**ACTION ITEM**.
The lines from the top of the data down to the line with "Select the BPFI" should be repeated exactly, both ends included.
....................
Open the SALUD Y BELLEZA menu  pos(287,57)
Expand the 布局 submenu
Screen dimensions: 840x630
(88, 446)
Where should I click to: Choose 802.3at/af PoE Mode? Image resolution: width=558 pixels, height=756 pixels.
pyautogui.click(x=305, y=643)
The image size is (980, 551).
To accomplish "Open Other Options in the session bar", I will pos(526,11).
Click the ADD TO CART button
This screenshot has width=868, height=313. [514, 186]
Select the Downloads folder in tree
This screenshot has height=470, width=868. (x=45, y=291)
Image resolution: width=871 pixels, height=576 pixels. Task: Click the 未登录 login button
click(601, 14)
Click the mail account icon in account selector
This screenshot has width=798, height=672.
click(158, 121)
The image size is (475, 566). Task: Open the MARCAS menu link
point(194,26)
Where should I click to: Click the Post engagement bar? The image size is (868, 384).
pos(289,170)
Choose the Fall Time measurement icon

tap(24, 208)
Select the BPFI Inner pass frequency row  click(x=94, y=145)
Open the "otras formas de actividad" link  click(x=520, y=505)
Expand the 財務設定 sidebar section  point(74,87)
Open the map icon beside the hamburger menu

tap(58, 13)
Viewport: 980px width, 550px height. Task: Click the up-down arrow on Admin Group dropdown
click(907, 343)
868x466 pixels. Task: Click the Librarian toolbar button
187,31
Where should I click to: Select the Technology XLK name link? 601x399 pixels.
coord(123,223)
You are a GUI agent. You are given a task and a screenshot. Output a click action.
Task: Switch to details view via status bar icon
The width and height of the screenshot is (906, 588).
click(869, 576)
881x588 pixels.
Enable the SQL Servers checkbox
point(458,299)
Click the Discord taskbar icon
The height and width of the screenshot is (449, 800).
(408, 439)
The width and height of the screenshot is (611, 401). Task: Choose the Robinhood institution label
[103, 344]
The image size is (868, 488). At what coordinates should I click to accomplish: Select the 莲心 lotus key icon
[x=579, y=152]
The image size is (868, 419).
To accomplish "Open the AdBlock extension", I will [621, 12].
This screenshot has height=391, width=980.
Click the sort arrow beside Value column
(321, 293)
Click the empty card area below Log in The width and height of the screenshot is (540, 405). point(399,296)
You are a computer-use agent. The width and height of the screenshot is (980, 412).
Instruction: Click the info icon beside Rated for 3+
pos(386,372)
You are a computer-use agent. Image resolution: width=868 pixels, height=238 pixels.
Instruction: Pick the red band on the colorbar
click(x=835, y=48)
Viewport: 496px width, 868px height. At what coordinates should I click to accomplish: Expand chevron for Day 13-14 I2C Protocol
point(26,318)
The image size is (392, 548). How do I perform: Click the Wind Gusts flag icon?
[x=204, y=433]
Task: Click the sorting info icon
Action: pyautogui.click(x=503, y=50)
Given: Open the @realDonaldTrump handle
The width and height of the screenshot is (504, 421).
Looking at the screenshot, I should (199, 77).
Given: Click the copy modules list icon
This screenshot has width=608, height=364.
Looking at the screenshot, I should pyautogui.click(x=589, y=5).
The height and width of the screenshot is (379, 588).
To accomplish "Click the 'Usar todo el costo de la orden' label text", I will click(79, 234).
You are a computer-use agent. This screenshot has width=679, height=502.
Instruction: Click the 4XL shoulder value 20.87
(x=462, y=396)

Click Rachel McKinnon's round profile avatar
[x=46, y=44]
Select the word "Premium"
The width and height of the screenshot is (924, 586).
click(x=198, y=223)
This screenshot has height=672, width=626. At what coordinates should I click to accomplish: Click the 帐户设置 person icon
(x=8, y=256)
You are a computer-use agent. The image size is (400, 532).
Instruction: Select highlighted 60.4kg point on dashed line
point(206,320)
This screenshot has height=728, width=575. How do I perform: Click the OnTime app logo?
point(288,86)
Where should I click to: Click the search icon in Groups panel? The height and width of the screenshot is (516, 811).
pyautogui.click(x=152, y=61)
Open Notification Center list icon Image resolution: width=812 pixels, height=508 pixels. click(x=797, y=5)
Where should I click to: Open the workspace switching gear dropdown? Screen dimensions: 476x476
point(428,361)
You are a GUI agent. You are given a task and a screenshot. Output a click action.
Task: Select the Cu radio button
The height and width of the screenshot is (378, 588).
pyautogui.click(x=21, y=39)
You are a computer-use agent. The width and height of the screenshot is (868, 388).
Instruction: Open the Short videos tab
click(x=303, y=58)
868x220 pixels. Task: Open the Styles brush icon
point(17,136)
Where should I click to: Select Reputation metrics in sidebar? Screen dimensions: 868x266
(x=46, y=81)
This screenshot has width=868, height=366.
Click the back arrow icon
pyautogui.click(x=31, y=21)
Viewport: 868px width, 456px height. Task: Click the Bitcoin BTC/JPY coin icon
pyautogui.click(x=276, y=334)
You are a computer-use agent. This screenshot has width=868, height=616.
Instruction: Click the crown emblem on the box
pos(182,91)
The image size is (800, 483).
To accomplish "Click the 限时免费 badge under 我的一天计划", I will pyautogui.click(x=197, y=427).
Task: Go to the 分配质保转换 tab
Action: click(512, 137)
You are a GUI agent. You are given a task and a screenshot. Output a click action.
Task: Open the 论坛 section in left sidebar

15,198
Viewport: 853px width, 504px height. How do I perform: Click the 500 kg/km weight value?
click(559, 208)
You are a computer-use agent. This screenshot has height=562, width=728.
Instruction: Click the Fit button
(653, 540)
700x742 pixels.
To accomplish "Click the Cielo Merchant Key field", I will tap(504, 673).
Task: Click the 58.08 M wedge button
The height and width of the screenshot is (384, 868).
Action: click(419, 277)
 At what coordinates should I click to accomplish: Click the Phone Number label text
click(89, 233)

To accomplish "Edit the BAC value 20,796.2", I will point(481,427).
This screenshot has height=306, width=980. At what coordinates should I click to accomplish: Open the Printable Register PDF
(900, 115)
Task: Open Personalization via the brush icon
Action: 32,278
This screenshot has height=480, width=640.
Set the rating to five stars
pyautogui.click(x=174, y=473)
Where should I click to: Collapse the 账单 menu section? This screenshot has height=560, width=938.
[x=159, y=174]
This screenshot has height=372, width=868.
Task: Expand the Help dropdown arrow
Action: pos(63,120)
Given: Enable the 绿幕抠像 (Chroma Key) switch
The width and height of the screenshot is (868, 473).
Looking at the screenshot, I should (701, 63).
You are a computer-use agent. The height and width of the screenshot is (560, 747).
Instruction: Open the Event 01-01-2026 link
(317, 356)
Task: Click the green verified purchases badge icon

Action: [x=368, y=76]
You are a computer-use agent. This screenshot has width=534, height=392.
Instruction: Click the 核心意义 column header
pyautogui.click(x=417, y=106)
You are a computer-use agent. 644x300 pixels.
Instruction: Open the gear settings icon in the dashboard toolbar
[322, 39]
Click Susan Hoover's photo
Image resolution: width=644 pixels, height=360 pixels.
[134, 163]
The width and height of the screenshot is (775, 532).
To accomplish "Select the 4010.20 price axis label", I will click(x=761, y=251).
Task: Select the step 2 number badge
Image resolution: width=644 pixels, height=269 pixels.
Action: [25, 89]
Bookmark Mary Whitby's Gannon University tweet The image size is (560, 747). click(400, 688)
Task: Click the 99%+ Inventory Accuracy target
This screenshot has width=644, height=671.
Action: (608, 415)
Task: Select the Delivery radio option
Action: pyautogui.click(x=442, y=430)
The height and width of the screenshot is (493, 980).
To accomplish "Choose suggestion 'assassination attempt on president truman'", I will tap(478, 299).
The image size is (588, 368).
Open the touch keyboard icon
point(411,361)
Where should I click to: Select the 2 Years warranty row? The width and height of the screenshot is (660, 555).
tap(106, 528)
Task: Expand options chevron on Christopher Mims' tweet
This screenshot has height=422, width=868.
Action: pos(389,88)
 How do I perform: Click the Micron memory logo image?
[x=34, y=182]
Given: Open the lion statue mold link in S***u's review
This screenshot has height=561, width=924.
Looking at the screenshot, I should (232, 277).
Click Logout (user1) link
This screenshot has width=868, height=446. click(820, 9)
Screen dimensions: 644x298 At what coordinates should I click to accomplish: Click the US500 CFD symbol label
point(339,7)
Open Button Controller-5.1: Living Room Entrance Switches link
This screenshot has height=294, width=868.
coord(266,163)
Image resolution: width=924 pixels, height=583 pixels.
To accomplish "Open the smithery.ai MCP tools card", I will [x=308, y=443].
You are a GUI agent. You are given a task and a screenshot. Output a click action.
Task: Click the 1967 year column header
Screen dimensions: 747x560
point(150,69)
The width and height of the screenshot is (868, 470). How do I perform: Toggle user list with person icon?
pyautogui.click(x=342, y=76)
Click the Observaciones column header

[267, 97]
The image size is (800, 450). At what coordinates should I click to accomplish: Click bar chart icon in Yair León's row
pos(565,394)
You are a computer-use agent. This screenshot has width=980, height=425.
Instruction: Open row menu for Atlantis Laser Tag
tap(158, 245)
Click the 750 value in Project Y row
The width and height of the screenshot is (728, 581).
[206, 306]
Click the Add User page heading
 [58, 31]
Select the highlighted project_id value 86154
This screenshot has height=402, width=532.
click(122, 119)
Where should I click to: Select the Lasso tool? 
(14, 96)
....................
**TASK RESPONSE**.
Open the SALUD Y BELLEZA menu  pos(287,57)
Expand the 布局 submenu
Screen dimensions: 840x630
(88, 446)
Where should I click to: Choose 802.3at/af PoE Mode? Image resolution: width=558 pixels, height=756 pixels.
pyautogui.click(x=305, y=643)
The image size is (980, 551).
To accomplish "Open Other Options in the session bar", I will pos(526,11).
Click the ADD TO CART button
This screenshot has width=868, height=313. [514, 186]
Select the Downloads folder in tree
This screenshot has height=470, width=868. (x=45, y=291)
Image resolution: width=871 pixels, height=576 pixels. Task: Click the 未登录 login button
click(601, 14)
Click the mail account icon in account selector
This screenshot has width=798, height=672.
click(158, 121)
The image size is (475, 566). Task: Open the MARCAS menu link
point(194,26)
Where should I click to: Click the Post engagement bar? The image size is (868, 384).
pos(289,170)
Choose the Fall Time measurement icon

tap(24, 208)
Select the BPFI Inner pass frequency row  click(x=94, y=145)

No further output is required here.